The formula for the discrimination index used in item analysis is:

Ds = (Pu - Pl) /N

Ds = Discrimination index
Pu = The number of students in the upper 27 % that answered correctly
Pl = The number of students in the lower 27 % that answered correctly
N = The total number of students in the upper and lower segments

The index compares the top and bottom 27 % scorers and provides a value in the range between one and minus one. High values show that an item discriminates between high and low scorers in the sense that competent students have a higher average score than weaker students. A discrimination index close to zero indicates that the item does not discriminate between high and low scorers. A negative index value means that weak students have higher average scores than competent students on this particular item. By using the discrimination index, you can validate the performance of each question in an assessment and make adjustments accordingly.

However, item analysis is not compatible with random questions as the formula presumes that all students answer the same questions. When using randomized questions, only a selection of high and low scorers will get a particular item. Thus, the number of high and low scorers will be uneven in most cases, giving inaccurate index values, especially when having limited data.
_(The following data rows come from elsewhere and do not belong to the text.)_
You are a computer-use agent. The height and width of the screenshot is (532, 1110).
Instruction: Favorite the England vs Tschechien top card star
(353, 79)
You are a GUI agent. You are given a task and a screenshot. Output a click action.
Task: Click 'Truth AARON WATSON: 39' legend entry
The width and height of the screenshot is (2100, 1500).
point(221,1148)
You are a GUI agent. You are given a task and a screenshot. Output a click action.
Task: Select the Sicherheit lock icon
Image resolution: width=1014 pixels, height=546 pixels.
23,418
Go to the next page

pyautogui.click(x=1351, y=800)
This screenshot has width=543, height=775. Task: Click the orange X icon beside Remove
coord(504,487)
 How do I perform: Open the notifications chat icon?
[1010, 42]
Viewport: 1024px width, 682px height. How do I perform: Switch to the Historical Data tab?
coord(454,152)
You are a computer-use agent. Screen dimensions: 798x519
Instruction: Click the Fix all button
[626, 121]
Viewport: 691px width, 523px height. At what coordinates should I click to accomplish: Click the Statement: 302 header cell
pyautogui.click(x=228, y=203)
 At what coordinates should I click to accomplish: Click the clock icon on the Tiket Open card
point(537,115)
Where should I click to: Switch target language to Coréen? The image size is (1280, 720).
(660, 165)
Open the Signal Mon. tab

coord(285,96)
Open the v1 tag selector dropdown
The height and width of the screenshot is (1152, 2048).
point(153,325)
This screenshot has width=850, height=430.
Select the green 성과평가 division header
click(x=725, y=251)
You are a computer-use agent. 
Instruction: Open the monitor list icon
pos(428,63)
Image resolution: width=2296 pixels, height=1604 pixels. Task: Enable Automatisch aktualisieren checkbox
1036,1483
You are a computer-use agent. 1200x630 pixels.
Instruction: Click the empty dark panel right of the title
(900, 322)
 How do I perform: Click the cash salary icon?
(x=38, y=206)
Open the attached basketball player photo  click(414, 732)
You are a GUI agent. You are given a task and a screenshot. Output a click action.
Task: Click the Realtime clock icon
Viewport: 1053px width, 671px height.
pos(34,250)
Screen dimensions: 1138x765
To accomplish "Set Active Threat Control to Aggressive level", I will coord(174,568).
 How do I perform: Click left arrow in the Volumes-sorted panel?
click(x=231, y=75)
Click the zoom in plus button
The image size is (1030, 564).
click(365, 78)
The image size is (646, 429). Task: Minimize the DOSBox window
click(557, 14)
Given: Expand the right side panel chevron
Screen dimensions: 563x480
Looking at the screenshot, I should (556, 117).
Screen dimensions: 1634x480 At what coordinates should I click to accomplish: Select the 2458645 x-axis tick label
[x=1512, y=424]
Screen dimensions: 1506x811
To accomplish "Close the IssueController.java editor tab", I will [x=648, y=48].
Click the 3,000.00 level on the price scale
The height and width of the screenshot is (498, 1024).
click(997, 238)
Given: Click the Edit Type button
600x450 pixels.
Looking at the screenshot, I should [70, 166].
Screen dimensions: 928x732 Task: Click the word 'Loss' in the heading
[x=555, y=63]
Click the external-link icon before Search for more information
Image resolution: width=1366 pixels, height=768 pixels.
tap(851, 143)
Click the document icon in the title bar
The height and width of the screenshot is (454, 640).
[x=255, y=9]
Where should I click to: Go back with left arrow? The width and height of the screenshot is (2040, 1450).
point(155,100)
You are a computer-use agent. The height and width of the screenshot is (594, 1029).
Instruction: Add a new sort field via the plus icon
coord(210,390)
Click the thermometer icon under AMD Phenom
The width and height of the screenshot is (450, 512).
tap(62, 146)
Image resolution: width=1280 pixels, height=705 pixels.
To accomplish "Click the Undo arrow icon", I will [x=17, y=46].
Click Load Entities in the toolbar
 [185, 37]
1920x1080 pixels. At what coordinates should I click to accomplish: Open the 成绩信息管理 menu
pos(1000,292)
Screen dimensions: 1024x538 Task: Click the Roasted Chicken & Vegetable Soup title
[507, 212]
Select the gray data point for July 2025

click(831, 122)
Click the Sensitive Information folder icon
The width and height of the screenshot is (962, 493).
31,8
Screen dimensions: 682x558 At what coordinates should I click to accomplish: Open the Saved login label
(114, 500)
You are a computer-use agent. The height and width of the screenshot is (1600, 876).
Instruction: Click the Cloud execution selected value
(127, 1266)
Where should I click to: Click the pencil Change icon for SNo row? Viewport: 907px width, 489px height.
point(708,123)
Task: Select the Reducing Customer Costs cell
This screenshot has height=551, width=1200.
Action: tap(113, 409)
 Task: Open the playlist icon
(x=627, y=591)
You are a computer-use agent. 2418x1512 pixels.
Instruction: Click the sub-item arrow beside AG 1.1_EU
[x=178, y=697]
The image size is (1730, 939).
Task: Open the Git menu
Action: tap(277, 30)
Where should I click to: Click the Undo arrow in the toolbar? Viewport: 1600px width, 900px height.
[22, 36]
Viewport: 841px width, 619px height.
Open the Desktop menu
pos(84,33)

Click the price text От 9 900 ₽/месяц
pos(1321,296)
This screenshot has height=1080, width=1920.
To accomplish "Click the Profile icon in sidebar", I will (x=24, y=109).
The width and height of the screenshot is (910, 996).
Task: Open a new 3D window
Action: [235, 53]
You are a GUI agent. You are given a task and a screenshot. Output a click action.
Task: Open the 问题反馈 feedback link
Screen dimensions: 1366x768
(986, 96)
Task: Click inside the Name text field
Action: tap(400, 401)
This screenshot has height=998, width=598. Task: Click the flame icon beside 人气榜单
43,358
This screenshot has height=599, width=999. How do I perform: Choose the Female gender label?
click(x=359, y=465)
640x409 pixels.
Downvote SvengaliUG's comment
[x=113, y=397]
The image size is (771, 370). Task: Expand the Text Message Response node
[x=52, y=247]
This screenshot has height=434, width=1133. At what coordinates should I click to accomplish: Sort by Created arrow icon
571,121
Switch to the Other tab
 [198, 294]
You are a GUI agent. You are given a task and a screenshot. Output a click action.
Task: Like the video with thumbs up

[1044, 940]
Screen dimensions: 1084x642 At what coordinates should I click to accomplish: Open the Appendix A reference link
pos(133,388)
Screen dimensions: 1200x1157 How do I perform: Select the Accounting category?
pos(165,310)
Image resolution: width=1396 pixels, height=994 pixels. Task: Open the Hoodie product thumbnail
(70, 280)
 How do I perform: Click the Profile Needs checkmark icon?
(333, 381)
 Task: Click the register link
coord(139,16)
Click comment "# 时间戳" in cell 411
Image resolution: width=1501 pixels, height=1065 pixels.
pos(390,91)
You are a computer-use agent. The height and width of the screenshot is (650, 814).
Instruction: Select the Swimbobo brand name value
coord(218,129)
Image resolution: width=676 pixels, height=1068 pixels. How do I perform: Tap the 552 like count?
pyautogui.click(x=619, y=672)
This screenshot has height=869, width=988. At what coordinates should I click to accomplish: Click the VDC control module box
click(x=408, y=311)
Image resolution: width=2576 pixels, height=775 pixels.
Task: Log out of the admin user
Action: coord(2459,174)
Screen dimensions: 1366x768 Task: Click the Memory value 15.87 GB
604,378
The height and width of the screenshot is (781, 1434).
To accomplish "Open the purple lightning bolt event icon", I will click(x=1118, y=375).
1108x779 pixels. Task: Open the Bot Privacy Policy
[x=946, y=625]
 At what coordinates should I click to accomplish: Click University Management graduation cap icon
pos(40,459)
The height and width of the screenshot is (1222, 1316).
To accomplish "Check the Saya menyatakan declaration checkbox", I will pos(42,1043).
We have identified two possible adjustments to make Item Analysis compatible with randomized questions:

1. Split the denominator

The simplest adjustment is to split the denominator of high and low scorers like this:

Ds = Pu/N1 – Pl/N2

1. Adjust the data set to each item

The other approach is to use only the data from the assessments that include the particular item.

There are pros and cons to both approaches, but the cons diminish with larger data sets. Both make it possible to use Item Analysis on assessments using random questions as TERP provides both values in TERP Analytics.

Item Response Theory (IRT)
Item Response Theory is a more sophisticated analysis to validate assessments. While Item Analysis examines the item scores, IRT provides an estimate of students' underlying distribution of ability. The basic idea is to estimate the probability that a student provides a correct response to items presented in an assessment.

Using IRT, you get item response functions that illustrate the properties of items (see the illustration below).

The range used for the difficulty and discrimination indexes usually lies between three and minus three. The more difficult an item is, the more the function curve moves to the right. The more an item discriminates between high and low scorers, the steeper the curve. The red lines show how students with different abilities are expected to score on the item.

Compared to Item Analysis, IRT provides more precise data. On the other side, it is much more complicated to calculate. It also requires more skills by the professionals using the data.

Item Analysis or IRT?
Which tool to use when validating and improving assessments depends both on internal resources and external requirements. Some assessments are subjects to audits, and the auditing authority may have preferences for a specific method.

TERP has decided to provide values using both Item Analysis and IRT. Subscribers to the TERP Web Service will have access to the relevant data on all operative assessments and choose what they want to use when validating and making improvements.